The crowdsourced projection for Tucker’s contract in the aforementioned FanGraphs free agent rankings had him getting an eight-year, $280 million contract when the offseason started. Whether or not he’s still going to demand a deal like that at this stage in the offseason remains to be seen, but the Mets’ preference would be to sign him to a shorter-term deal with a high average annual value. The Blue Jays are reportedly willing to go longer.
Should the Mets be a bit more flexible in that regard? Maybe. While Tucker certainly isn’t in the same tier as Lindor and Soto, he’s no slouch. Since the beginning of the 2022 season, Tucker’s 18.5 fWAR trail puts him a couple of notches behind Soto’s 23.9 and Lindor’s 25.9. But he ranks 14th in all of baseball over that span, and the Mets don’t have a realistic path to acquiring anyone else in that group right now.
When you’ve gone and signed a contract like the fifteen-year, $765 million one that the Mets agreed to with Soto ahead of the 2025 season and already have a farm system that’s widely considered to be one of the best in the sport, doing what it takes to add Tucker might be the way to go.

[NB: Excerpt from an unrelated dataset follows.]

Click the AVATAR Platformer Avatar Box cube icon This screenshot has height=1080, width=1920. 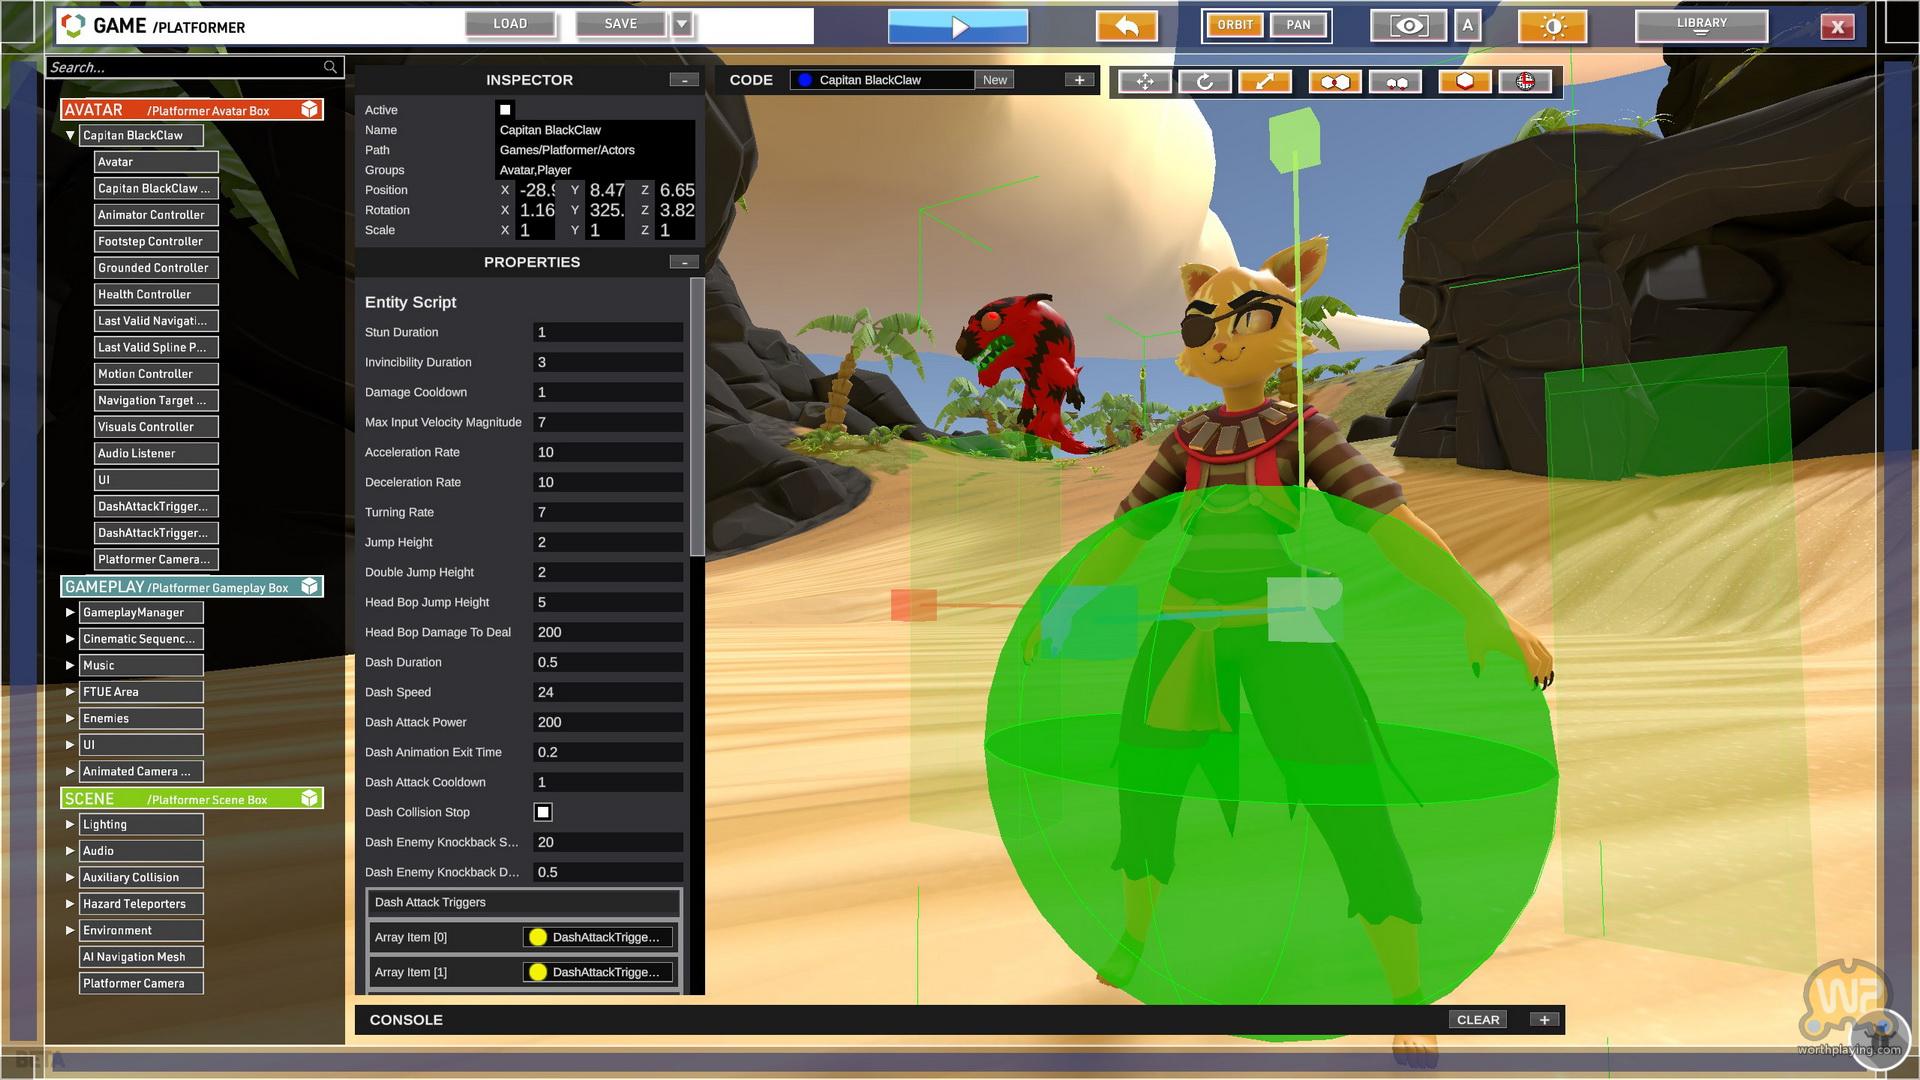(x=310, y=110)
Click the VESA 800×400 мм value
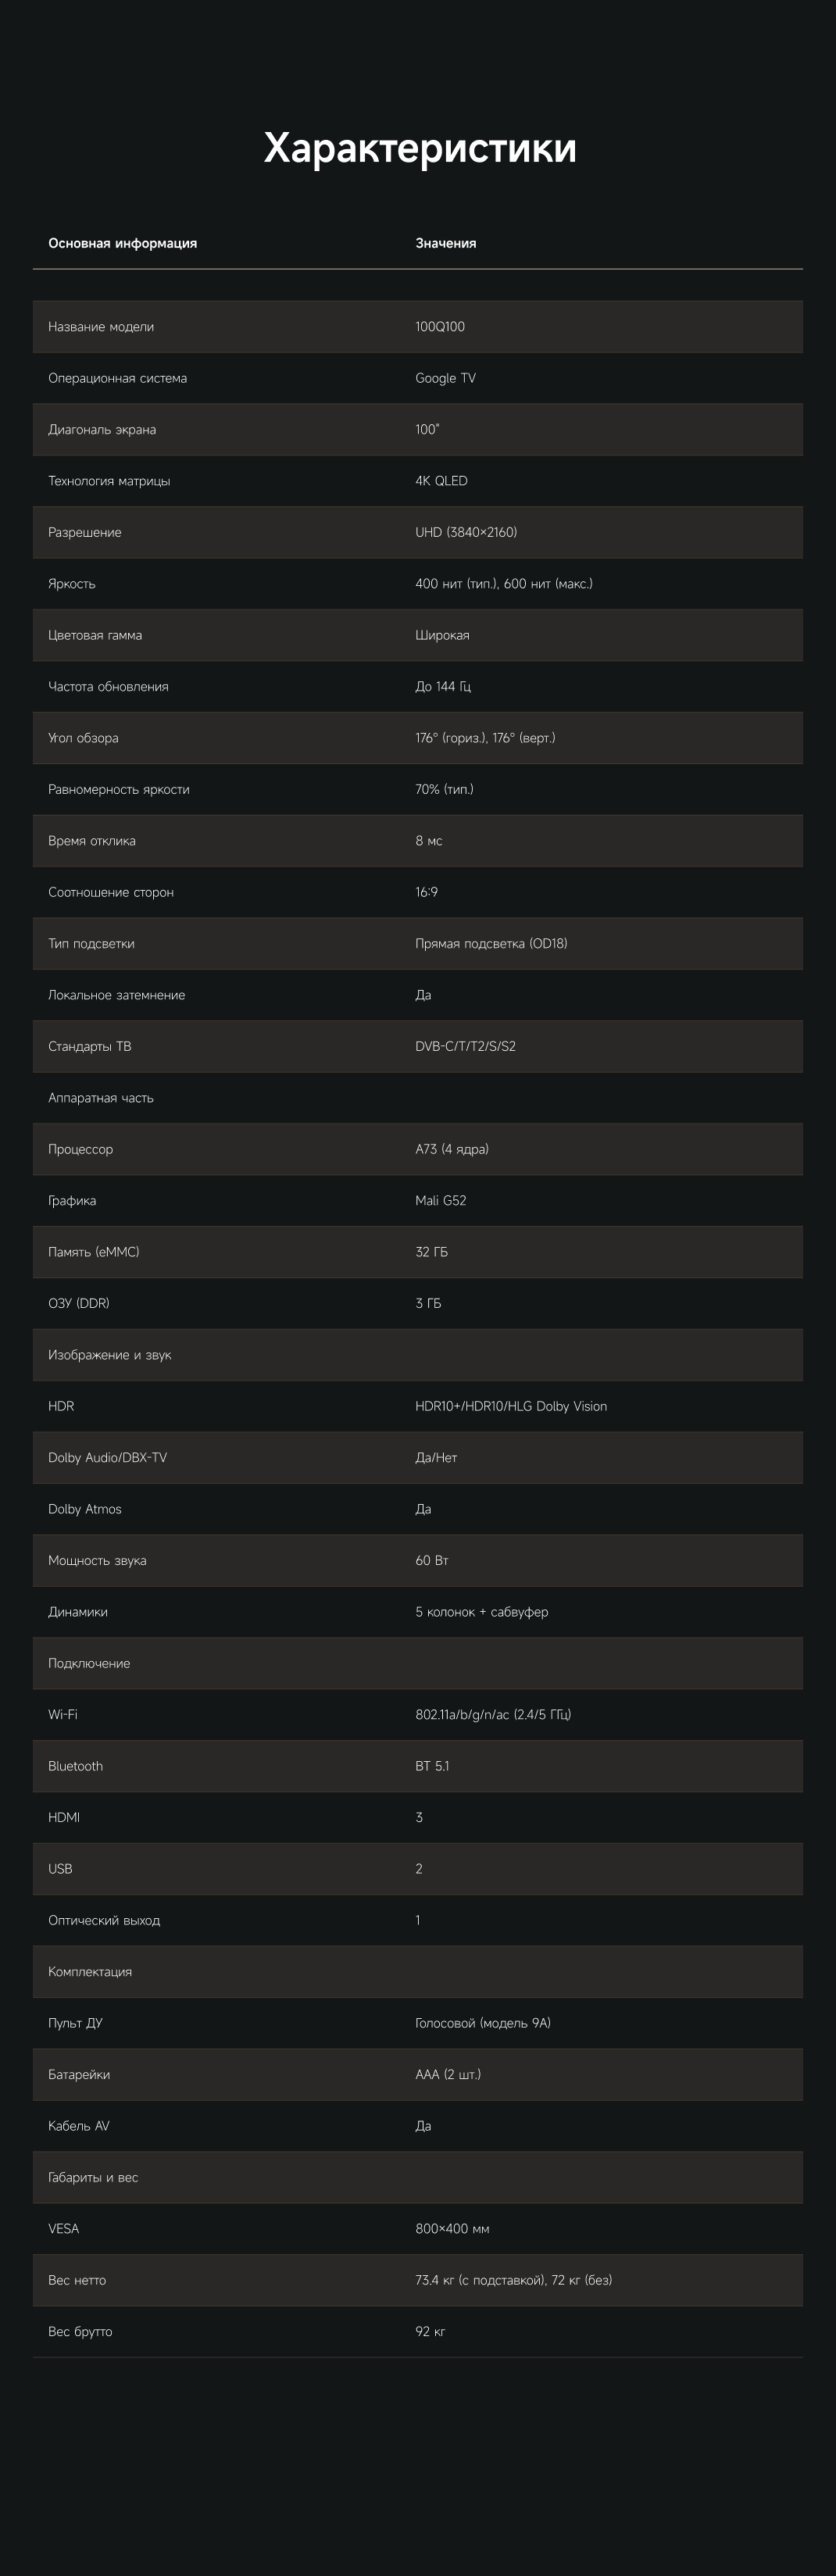The image size is (836, 2576). pos(452,2228)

The Mets have other problems, of course, and haven’t made any changes to a starting rotation that was a mess in 2025. And their best prospect this side of Nolan McLean, who barely retained prospect status after a dazzling stint in the big leagues to end his season last year, is Carson Benge, a left-handed-hitting outfielder.
With an owner who is already among the richest people in the world—with a money-printing casino set to be built on the former site of Shea Stadium—and two of the best players in the sport in their primes, having other holes to fill and a possibly-redundant prospect don’t seem like good enough reasons to let Tucker sign elsewhere.